(SOURCE TEXT)

+ + + + + + +

HW 2: Bottom-Up Learning
Table of contents
Introduction
The goal of this project is for you to gain experience with:
- Loading, visualizing, modifying, and writing demonstration and reward data
- Modelling task structure, goals, and/or dynamics from demonstrations
- Understanding the effect of model parameters on robot learning
- Evaluating the generalizability of learned models
You’ll submit the following deliverables via Canvas:
- Your Google Colab file containing your algorithm and evaluation code, and annotated with explanations of how it works
- A series of videos showing how the robot’s learning is affected by (i) number of training datapoints and (ii) variance in training/testing data.
- A report containing both (i) your evaluation results and (ii) your answers to the reflection questions
Collaboration Policy
You are welcome (and encouraged!) to collaborate with others. However, you must submit your own code and fully understand how it works. In your report, you must state your collaborators and acknowledge how they assisted.
Code Re-use Policy
You are welcome to directly use existing packages or libraries as “helper code” within your project. You are also welcome to reference papers and pseudocode, and adapt online implementation examples of the algorithms you are using. However, you must write your own algorithm code, fully understand how it works, and acknowledge any resources you have referenced or adapted.
As a result of this policy, it is very important that you take every opportunity to demonstrate your understanding of whatever algorithm you implement. This should come across clearly in your code comments/annotations and in your report.
Part 1: Getting started with Robosuite
For this assignment, we’ll be using three key libraries:
- Robosuite provides a MuJoCo-based framework for simulating and benchmarking learning algorithms on robot arms. It doesn’t rely on ROS :)
- Robomimic is built off Robosuite and provides standard datasets and implementations of RL baselines.
- MimicGen extrapolates a small number of human demonstrations to generate lots of additional “demonstrations” on variations of the task environment. We’ll be using these generated demonstrations to train bottom-up task models.
- Download robomimic_get_started.ipynb and go through the tutorial.
- This tutorial has been tested in Google Colab.
- If running locally on an M1 Mac, you may run into issues with importing MuJoCo. Try setting up your conda environment like this:
CONDA_SUBDIR=osx-arm64 conda create -n suite python=3.11 numpy -c conda-forge conda activate suite pip install cmake
- Now let’s take a look at some demonstration data. Download mimicgen_datsets.ipynb and go through the tutorial.
- For this assignment, we’ll be using data from the MimicGen dataset.
- Each dataset is defined by a distribution. In D1 distributions, there is more variance in object locations than in D0. Scroll down on the MimicGen site and take a look at the section titled “Task Reset Distributions” for examples.

+ + + + + + +

(DATASET SECTION)
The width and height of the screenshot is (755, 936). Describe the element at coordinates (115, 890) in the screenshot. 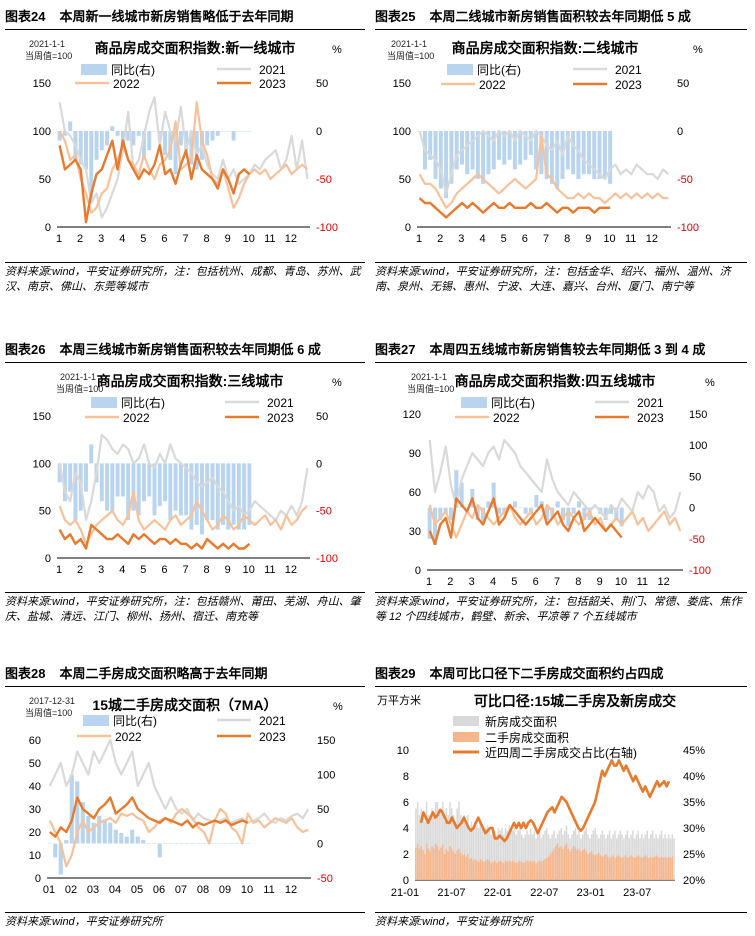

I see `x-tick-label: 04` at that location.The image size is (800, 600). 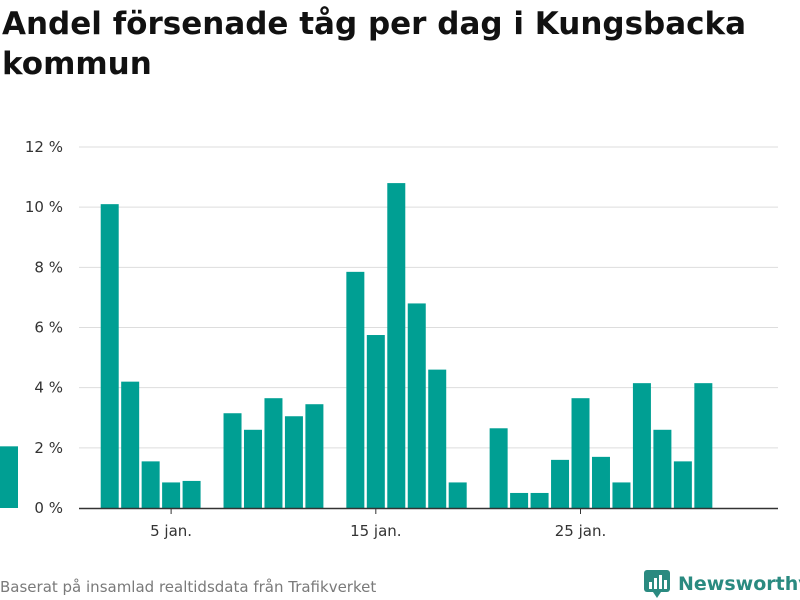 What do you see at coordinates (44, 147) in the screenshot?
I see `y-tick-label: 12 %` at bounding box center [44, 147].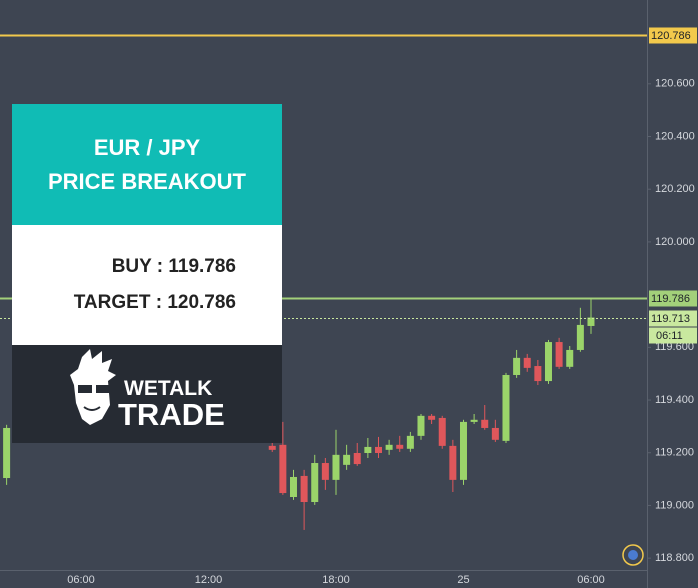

+ + + + + + +

Please answer these from the homework text:
(a) Which library generates many additional demonstrations from a small number of human ones?
(b) What must the report say about collaborators?
(c) Which distribution, D0 or D1, has more variance in object locations?

(a) MimicGen.
(b) It must state your collaborators and acknowledge how they assisted.
(c) D1.